# TRAVAIL DEMANDÉ
1. Dans l'extrait sur Tadej Pogacar, face à quel coureur est-il dit qu'il ne va pas assez vite ?
2. Veuillez reprendre l'extrait sur Tadej Pogacar à la suite de sa dernière phrase.

# EXTRAIT CITÉ
_ _ _ _
Les dieux du cyclisme se sont penchés sur le berceau de Tadej Pogacar quand il est né, ils lui ont quasiment tout donné mais il lui manque juste un petit quelque chose, c'est cette pointe de vitesse dans les sprints plats. Est-ce que ça peut encore se travailler, est-ce qu'on peut progresser un peu dans ce domaine-là ou c'est trop tard et il y a d'autres priorités pour Tadej?
Je crois qu'il est quand même assez rapide, c'est juste par rapport à Van der Poel qu'il ne va pas assez vite. On parle d'un Van der Poel qui peut gagner un sprint massif, on l'a encore vu dernièrement. C'est un vrai sprinteur avec d'autres qualités. Si en plus, Tadej était aussi sprinteur, ça énerverait les autres (rires)... On ne se plaint pas.
Mauro, vous le savez: en France, les passionnés de vélo n'ont qu'une idée en tête, c'est de voir Tadej s'essayer aux pavés du Nord dans 15 jours. Lui semble avoir envie d'y aller, peut-être dès cette saison. En revanche, côté staff, on a vu que vous étiez plutôt réservés, notamment après sa chute dans les Strade Bianche. Où en êtes-vous de votre réflexion? Est-ce que le choix a été fait? Est-ce qu'il ira ou n'ira pas sur Paris-Roubaix?
_ _ _ _
# DONNÉES FOURNIES
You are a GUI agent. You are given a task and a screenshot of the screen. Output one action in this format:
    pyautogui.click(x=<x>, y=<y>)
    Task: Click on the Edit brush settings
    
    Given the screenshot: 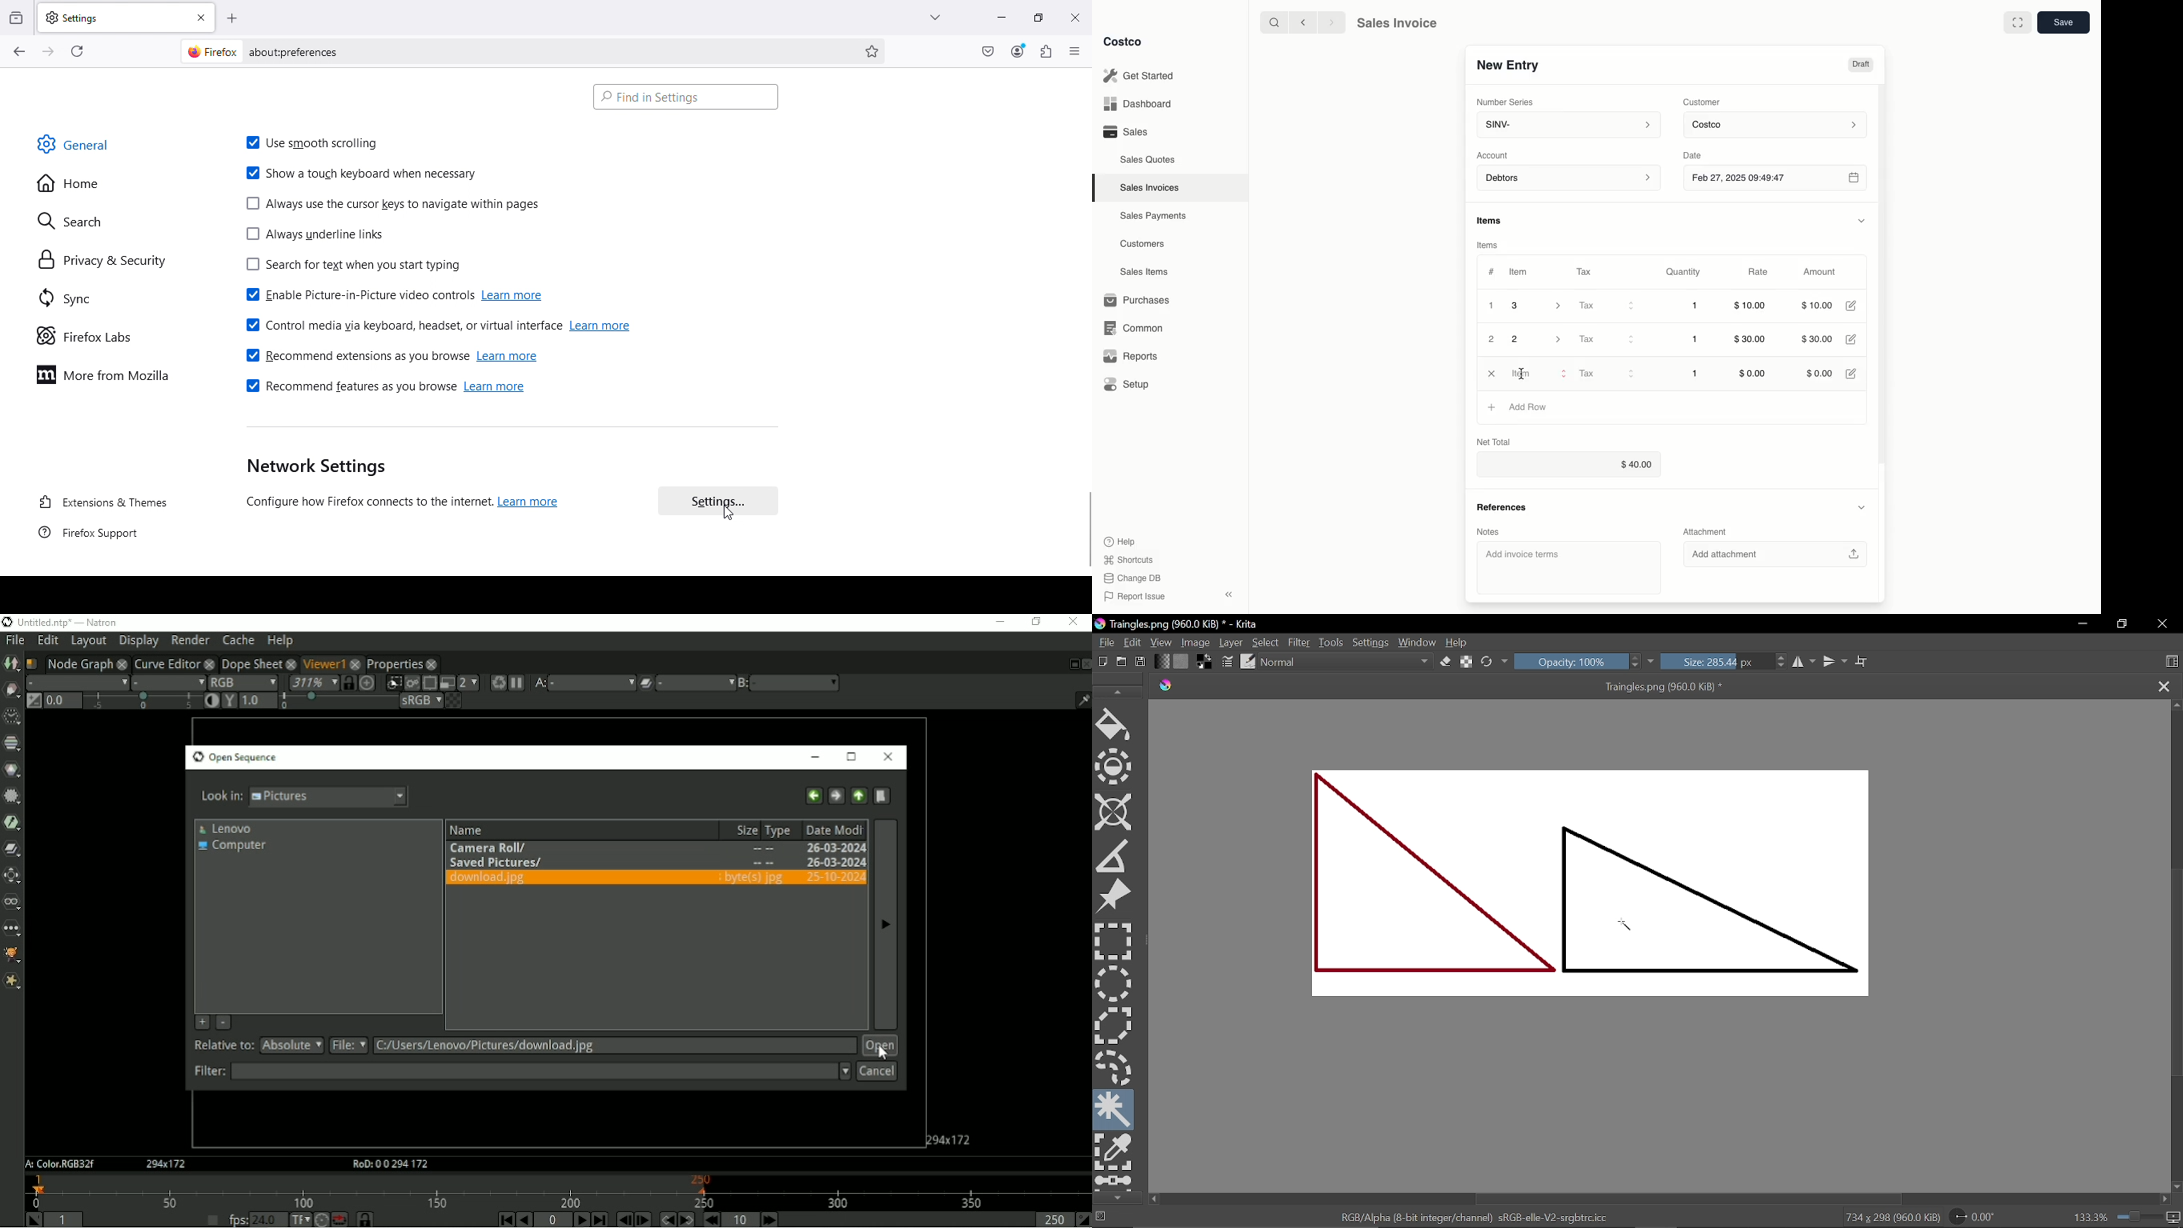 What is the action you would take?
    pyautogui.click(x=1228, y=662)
_ _ _ _
# RÉSULTATS FINAUX
1. Face à Van der Poel.

2.
Vous savez, Tadej c'est quelqu'un qui aime à chaque fois se remettre en question et puis se bagarrer avec d'autres champions comme Van der Poel, Van Aert, Philipsen ou Vingegaard sur le Tour... Il est doué, il peut être un protagoniste partout, parce qu'on l'a vu sur les pavés dans l'étape du Tour de 2022, il était dans le coup. Donc il peut être là-bas, il peut être un protagoniste. D'un autre côté, il n'est pas obligé d'y aller, ce n'est pas une priorité. Ce n'est pas forcément cette année qu'il faut y aller. Il n'est pas obligé à chaque fois de se remettre en question parce que c'est le seul coureur qui fait tout ça. Milan-Sanremo, Liège-Bastogne-Liège, le Tour de Lombardie, les Flandres, le Tour, la Vuelta, le Giro... C'est quand même déjà beaucoup.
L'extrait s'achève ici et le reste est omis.